━━━ DATA SECTION
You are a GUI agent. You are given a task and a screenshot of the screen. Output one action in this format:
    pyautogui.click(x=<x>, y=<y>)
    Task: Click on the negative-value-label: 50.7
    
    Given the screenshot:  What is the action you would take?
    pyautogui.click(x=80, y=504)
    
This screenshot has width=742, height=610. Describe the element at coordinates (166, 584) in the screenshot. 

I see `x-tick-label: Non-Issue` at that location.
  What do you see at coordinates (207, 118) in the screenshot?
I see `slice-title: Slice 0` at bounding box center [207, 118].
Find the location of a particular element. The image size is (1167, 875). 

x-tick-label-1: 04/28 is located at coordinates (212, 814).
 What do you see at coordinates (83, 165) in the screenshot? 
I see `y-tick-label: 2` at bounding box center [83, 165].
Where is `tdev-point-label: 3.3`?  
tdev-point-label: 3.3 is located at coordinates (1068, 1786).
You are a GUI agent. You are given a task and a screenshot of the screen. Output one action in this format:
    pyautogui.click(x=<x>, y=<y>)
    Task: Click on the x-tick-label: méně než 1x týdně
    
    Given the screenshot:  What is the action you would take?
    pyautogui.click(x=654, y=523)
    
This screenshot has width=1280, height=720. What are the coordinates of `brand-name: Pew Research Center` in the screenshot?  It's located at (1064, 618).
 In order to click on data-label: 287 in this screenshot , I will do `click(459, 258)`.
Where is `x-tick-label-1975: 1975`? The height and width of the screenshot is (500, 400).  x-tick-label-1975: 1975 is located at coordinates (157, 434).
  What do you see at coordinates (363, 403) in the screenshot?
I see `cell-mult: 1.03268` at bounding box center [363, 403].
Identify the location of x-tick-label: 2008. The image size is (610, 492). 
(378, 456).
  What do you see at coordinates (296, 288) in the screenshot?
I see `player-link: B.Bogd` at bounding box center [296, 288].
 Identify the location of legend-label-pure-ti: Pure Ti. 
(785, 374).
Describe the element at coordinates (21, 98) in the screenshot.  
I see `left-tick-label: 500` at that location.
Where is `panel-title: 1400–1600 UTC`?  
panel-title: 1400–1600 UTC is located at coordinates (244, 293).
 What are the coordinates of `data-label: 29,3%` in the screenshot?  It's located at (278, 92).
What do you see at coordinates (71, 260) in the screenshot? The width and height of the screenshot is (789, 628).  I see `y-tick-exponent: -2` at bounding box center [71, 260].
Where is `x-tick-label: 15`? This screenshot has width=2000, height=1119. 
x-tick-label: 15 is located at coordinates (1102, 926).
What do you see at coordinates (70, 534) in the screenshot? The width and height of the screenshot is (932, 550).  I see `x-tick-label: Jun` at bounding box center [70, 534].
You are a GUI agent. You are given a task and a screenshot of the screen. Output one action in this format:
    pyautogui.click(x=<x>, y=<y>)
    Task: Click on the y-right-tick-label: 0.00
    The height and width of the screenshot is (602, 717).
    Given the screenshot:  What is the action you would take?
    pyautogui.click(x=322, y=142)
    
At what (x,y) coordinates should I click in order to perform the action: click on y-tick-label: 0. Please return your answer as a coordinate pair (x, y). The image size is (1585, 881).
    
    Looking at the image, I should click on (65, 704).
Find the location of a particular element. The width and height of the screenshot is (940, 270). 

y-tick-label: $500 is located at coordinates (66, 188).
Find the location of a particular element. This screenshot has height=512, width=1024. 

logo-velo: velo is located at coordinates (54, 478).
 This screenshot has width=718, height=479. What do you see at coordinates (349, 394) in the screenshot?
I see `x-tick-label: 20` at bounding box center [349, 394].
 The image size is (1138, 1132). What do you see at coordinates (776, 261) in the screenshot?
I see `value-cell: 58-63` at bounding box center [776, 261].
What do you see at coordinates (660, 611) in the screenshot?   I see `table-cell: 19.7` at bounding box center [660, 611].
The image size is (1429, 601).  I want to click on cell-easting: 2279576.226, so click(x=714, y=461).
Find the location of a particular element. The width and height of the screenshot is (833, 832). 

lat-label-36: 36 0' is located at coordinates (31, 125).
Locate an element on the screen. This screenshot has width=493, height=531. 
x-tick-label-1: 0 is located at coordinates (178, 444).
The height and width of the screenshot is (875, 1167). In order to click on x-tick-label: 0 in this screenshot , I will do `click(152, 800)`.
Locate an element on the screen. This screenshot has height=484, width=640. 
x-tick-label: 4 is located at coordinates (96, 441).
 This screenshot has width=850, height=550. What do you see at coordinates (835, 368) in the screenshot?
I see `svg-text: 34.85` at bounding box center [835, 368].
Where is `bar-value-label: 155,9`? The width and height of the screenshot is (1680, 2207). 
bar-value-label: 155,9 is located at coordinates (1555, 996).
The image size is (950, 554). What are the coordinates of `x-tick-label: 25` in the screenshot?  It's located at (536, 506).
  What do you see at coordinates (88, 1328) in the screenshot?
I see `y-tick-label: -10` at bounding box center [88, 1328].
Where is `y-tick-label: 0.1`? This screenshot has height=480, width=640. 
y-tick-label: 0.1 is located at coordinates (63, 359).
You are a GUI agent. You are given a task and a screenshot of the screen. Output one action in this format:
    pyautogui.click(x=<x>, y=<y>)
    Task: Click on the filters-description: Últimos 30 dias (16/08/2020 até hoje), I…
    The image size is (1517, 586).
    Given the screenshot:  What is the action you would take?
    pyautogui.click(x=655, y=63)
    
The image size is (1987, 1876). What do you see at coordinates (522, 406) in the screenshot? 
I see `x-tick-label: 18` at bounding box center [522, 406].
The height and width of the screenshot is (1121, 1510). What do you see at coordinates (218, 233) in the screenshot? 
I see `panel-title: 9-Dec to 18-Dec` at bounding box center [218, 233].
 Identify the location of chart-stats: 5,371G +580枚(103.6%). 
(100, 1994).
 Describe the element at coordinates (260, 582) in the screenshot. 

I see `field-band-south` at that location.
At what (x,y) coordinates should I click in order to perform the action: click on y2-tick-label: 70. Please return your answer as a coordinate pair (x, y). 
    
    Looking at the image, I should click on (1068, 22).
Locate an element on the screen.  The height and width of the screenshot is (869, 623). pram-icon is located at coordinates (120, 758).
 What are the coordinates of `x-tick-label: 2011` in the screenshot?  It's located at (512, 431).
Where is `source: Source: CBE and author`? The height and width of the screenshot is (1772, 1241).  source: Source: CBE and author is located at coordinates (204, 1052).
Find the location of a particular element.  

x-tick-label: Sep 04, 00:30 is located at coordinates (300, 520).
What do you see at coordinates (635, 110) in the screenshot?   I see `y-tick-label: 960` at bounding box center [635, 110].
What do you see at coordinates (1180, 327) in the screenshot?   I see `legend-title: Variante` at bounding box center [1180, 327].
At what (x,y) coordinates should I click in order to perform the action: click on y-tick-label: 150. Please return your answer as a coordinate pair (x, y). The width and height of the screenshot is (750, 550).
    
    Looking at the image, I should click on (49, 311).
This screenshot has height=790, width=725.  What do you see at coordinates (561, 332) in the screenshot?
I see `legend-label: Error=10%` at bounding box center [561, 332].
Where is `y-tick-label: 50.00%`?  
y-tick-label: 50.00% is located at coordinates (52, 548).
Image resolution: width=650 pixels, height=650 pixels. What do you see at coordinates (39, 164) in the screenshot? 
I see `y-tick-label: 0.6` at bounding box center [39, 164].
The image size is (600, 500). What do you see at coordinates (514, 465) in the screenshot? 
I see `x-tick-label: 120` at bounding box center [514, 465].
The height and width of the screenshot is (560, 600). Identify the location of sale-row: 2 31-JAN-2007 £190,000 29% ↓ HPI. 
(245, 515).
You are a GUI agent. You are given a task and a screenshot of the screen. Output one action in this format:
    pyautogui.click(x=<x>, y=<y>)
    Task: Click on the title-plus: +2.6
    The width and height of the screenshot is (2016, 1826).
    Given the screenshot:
━━━━━━
DIRECTIONS: Rewrite the listing above, changing every "GUI agent" to "desktop assistant" and leaving everything else as it is.

TASK RESPONSE:
You are a desktop assistant. You are given a task and a screenshot of the screen. Output one action in this format:
    pyautogui.click(x=<x>, y=<y>)
    Task: Click on the negative-value-label: 50.7
    
    Given the screenshot:  What is the action you would take?
    pyautogui.click(x=80, y=504)
    
This screenshot has width=742, height=610. Describe the element at coordinates (166, 584) in the screenshot. 

I see `x-tick-label: Non-Issue` at that location.
  What do you see at coordinates (207, 118) in the screenshot?
I see `slice-title: Slice 0` at bounding box center [207, 118].
Find the location of a particular element. The image size is (1167, 875). 

x-tick-label-1: 04/28 is located at coordinates (212, 814).
 What do you see at coordinates (83, 165) in the screenshot? 
I see `y-tick-label: 2` at bounding box center [83, 165].
Where is `tdev-point-label: 3.3`?  
tdev-point-label: 3.3 is located at coordinates (1068, 1786).
You are a desktop assistant. You are given a task and a screenshot of the screen. Output one action in this format:
    pyautogui.click(x=<x>, y=<y>)
    Task: Click on the x-tick-label: méně než 1x týdně
    
    Given the screenshot:  What is the action you would take?
    pyautogui.click(x=654, y=523)
    
This screenshot has width=1280, height=720. What are the coordinates of `brand-name: Pew Research Center` in the screenshot?  It's located at (1064, 618).
 In order to click on data-label: 287 in this screenshot , I will do `click(459, 258)`.
Where is `x-tick-label-1975: 1975`? The height and width of the screenshot is (500, 400).  x-tick-label-1975: 1975 is located at coordinates (157, 434).
  What do you see at coordinates (363, 403) in the screenshot?
I see `cell-mult: 1.03268` at bounding box center [363, 403].
Identify the location of x-tick-label: 2008. The image size is (610, 492). 
(378, 456).
  What do you see at coordinates (296, 288) in the screenshot?
I see `player-link: B.Bogd` at bounding box center [296, 288].
 Identify the location of legend-label-pure-ti: Pure Ti. 
(785, 374).
Describe the element at coordinates (21, 98) in the screenshot.  
I see `left-tick-label: 500` at that location.
Where is `panel-title: 1400–1600 UTC`?  
panel-title: 1400–1600 UTC is located at coordinates (244, 293).
 What are the coordinates of `data-label: 29,3%` in the screenshot?  It's located at (278, 92).
What do you see at coordinates (71, 260) in the screenshot? The width and height of the screenshot is (789, 628).  I see `y-tick-exponent: -2` at bounding box center [71, 260].
Where is `x-tick-label: 15`? This screenshot has width=2000, height=1119. 
x-tick-label: 15 is located at coordinates (1102, 926).
What do you see at coordinates (70, 534) in the screenshot? The width and height of the screenshot is (932, 550).  I see `x-tick-label: Jun` at bounding box center [70, 534].
You are a desktop assistant. You are given a task and a screenshot of the screen. Output one action in this format:
    pyautogui.click(x=<x>, y=<y>)
    Task: Click on the y-right-tick-label: 0.00
    The height and width of the screenshot is (602, 717).
    Given the screenshot:  What is the action you would take?
    pyautogui.click(x=322, y=142)
    
At what (x,y) coordinates should I click in order to perform the action: click on y-tick-label: 0. Please return your answer as a coordinate pair (x, y). The image size is (1585, 881).
    
    Looking at the image, I should click on (65, 704).
Find the location of a particular element. The width and height of the screenshot is (940, 270). 

y-tick-label: $500 is located at coordinates (66, 188).
Find the location of a particular element. This screenshot has height=512, width=1024. 

logo-velo: velo is located at coordinates (54, 478).
 This screenshot has width=718, height=479. What do you see at coordinates (349, 394) in the screenshot?
I see `x-tick-label: 20` at bounding box center [349, 394].
 The image size is (1138, 1132). What do you see at coordinates (776, 261) in the screenshot?
I see `value-cell: 58-63` at bounding box center [776, 261].
What do you see at coordinates (660, 611) in the screenshot?   I see `table-cell: 19.7` at bounding box center [660, 611].
The image size is (1429, 601).  I want to click on cell-easting: 2279576.226, so click(x=714, y=461).
Find the location of a particular element. The width and height of the screenshot is (833, 832). 

lat-label-36: 36 0' is located at coordinates (31, 125).
Locate an element on the screen. This screenshot has width=493, height=531. 
x-tick-label-1: 0 is located at coordinates (178, 444).
The height and width of the screenshot is (875, 1167). In order to click on x-tick-label: 0 in this screenshot , I will do `click(152, 800)`.
Locate an element on the screen. This screenshot has height=484, width=640. 
x-tick-label: 4 is located at coordinates (96, 441).
 This screenshot has width=850, height=550. What do you see at coordinates (835, 368) in the screenshot?
I see `svg-text: 34.85` at bounding box center [835, 368].
Where is `bar-value-label: 155,9`? The width and height of the screenshot is (1680, 2207). 
bar-value-label: 155,9 is located at coordinates (1555, 996).
The image size is (950, 554). What are the coordinates of `x-tick-label: 25` in the screenshot?  It's located at (536, 506).
  What do you see at coordinates (88, 1328) in the screenshot?
I see `y-tick-label: -10` at bounding box center [88, 1328].
Where is `y-tick-label: 0.1`? This screenshot has height=480, width=640. 
y-tick-label: 0.1 is located at coordinates (63, 359).
You are a desktop assistant. You are given a task and a screenshot of the screen. Output one action in this format:
    pyautogui.click(x=<x>, y=<y>)
    Task: Click on the filters-description: Últimos 30 dias (16/08/2020 até hoje), I…
    The image size is (1517, 586).
    Given the screenshot:  What is the action you would take?
    pyautogui.click(x=655, y=63)
    
The image size is (1987, 1876). What do you see at coordinates (522, 406) in the screenshot? 
I see `x-tick-label: 18` at bounding box center [522, 406].
The height and width of the screenshot is (1121, 1510). What do you see at coordinates (218, 233) in the screenshot? 
I see `panel-title: 9-Dec to 18-Dec` at bounding box center [218, 233].
 Identify the location of chart-stats: 5,371G +580枚(103.6%). 
(100, 1994).
 Describe the element at coordinates (260, 582) in the screenshot. 

I see `field-band-south` at that location.
At what (x,y) coordinates should I click in order to perform the action: click on y2-tick-label: 70. Please return your answer as a coordinate pair (x, y). 
    
    Looking at the image, I should click on (1068, 22).
Locate an element on the screen.  The height and width of the screenshot is (869, 623). pram-icon is located at coordinates (120, 758).
 What are the coordinates of `x-tick-label: 2011` in the screenshot?  It's located at (512, 431).
Where is `source: Source: CBE and author`? The height and width of the screenshot is (1772, 1241).  source: Source: CBE and author is located at coordinates (204, 1052).
Find the location of a particular element.  

x-tick-label: Sep 04, 00:30 is located at coordinates (300, 520).
What do you see at coordinates (635, 110) in the screenshot?   I see `y-tick-label: 960` at bounding box center [635, 110].
What do you see at coordinates (1180, 327) in the screenshot?   I see `legend-title: Variante` at bounding box center [1180, 327].
At what (x,y) coordinates should I click in order to perform the action: click on y-tick-label: 150. Please return your answer as a coordinate pair (x, y). The width and height of the screenshot is (750, 550).
    
    Looking at the image, I should click on (49, 311).
This screenshot has height=790, width=725.  What do you see at coordinates (561, 332) in the screenshot?
I see `legend-label: Error=10%` at bounding box center [561, 332].
Where is `y-tick-label: 50.00%`?  
y-tick-label: 50.00% is located at coordinates (52, 548).
Image resolution: width=650 pixels, height=650 pixels. What do you see at coordinates (39, 164) in the screenshot? 
I see `y-tick-label: 0.6` at bounding box center [39, 164].
The image size is (600, 500). What do you see at coordinates (514, 465) in the screenshot? 
I see `x-tick-label: 120` at bounding box center [514, 465].
The height and width of the screenshot is (560, 600). Identify the location of sale-row: 2 31-JAN-2007 £190,000 29% ↓ HPI. 
(245, 515).
You are a desktop assistant. You are given a task and a screenshot of the screen. Output one action in this format:
    pyautogui.click(x=<x>, y=<y>)
    Task: Click on the title-plus: +2.6
    The width and height of the screenshot is (2016, 1826).
    Given the screenshot:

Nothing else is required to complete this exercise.